The Wildflowers is a series of short novels ghostwritten by Andrew Neiderman under the name V.C. Andrews. The Wildflowers is a series of stories about a group of four teen girls in court ordered group therapy. The first four novels serve as prequels to the therapy sessions while the last deals with what happened after. An omnibus edition was released in 2001.

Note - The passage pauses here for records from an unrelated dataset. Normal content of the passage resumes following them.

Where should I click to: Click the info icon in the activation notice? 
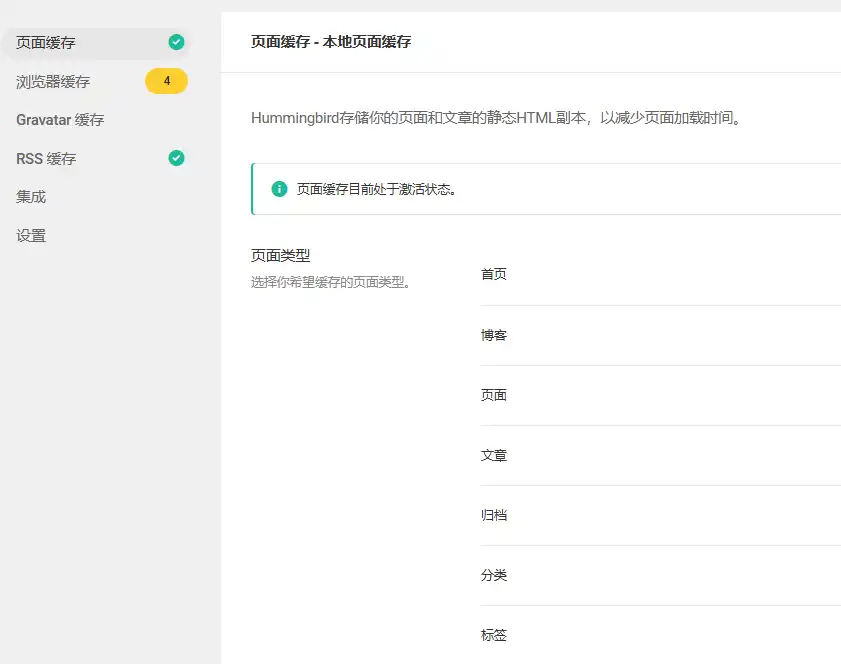pos(279,189)
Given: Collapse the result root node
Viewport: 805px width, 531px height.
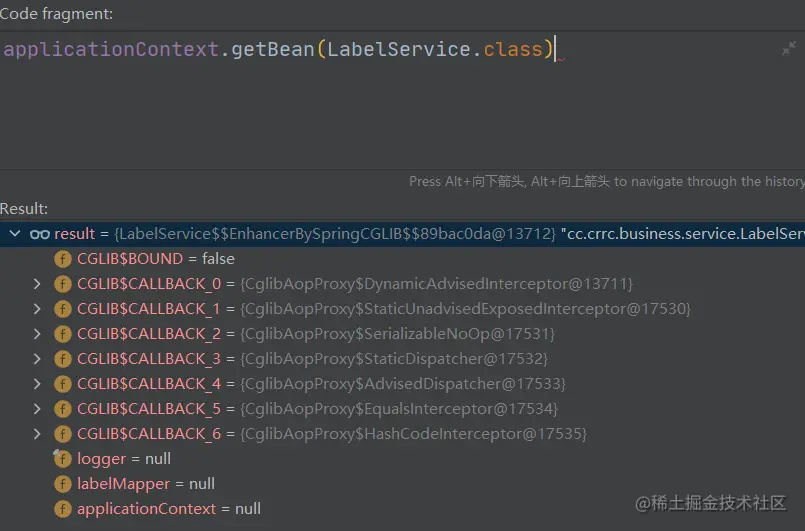Looking at the screenshot, I should click(x=15, y=234).
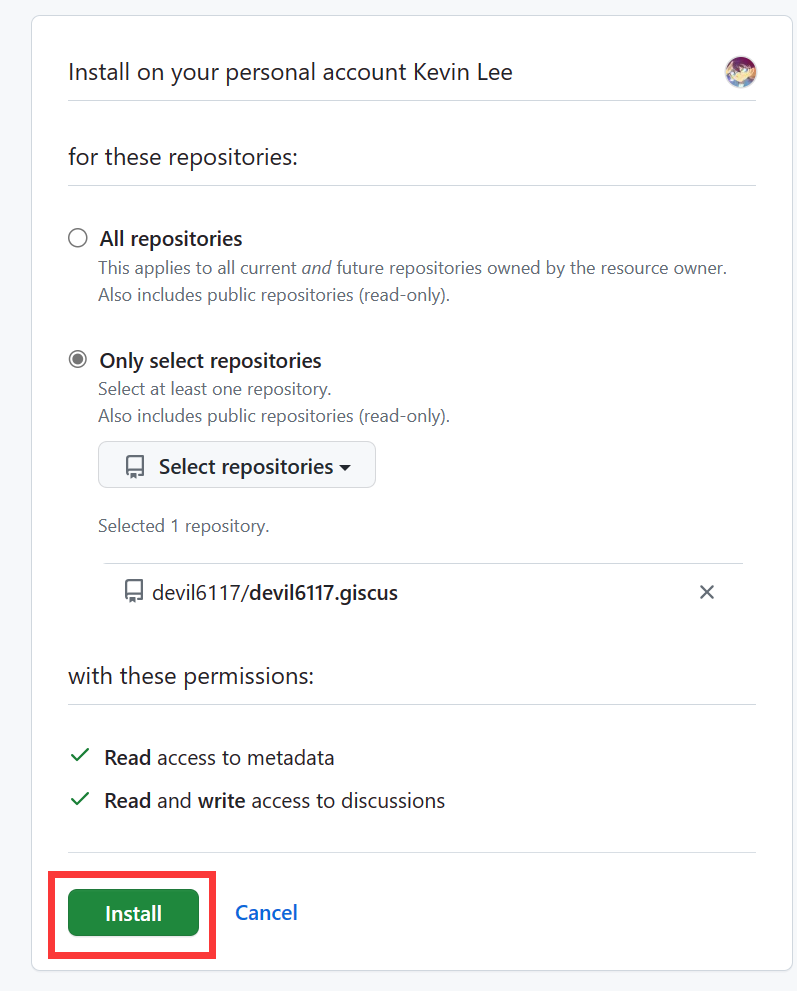Choose the Only select repositories radio option
The width and height of the screenshot is (797, 991).
point(77,360)
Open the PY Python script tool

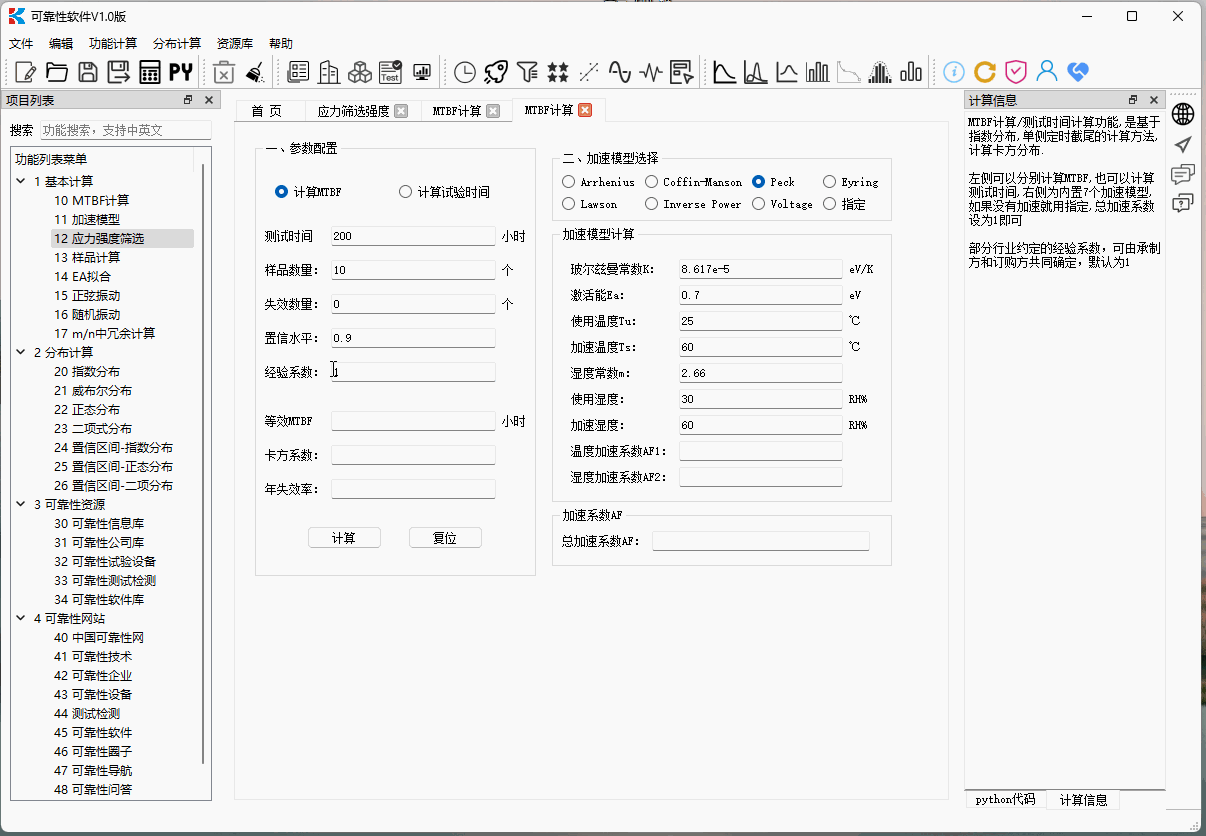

The four girls attend four group sessions in the home of therapist Dr. Marlowe, and they find that they have much in common, mainly their self-titled moniker 'OWPs' (Orphans With Parents).

The 'OWPs'

Misty (1999)
Misty's mother and father are divorced and constantly fight over alimony payments and other petty arguments. Misty becomes entangled with two separate male peers with whom she becomes increasingly impulsive. When confronted by police, she claims the stress over her parents' divorce led her down a destructive path, and she is ordered to attend therapy with Dr. Marlowe.

Star  (1999) 
Star, a black girl from the poorer side of town, lives with her drunk mother and little brother Rodney (their father had walked out on them). Star's mother eventually abandons this children with Star's grandmother. Star is sent to therapy when her boyfriend is beaten to death by his abusive father.

Jade (1999) 
Jade lives with her divorced parents in the midst of a fierce custody battle. Feeling alone in the world, her parents are more obsessed with their battles than with their daughter. Jade finds solace with a mysterious man in a chat room called 'Loneboy.' Jade is catfished and held captive by this man, but eventually escapes. Her uncaring parents and traumatic escape lead her to attempt suicide, sending her to the hospital, and eventually into therapy.

Cat  (1999) 
Cathy/Cat lives under her mother Geraldine's strict moral code. Cat's father sexually assaults Cat repeatedly as she progresses through puberty. Confused and upset by this, Cat eventually has a panic attack and is put in a psychiatric ward. After learning the reason for her daughter's panic attack, Geraldine divorces Howard, and Cat is put in therapy.

Into the Garden  (1999) 
The final book, from Cat's point of view, brings the four young OWPs together after the therapy sessions are complete. Cat is faced with the constant pressures of living alone and the threat of her perverted adoptive father coming back to try and take her again. Misty deals with her father's remarriage to a much younger woman, and Star thinks she has found the man of her dreams. Cat's father kidnaps her and eventually the girls, the police, and Dr. Marlowe come to her rescue. Dr. Marlowe takes Cat in, Jade and Misty go on to college, and Star marries.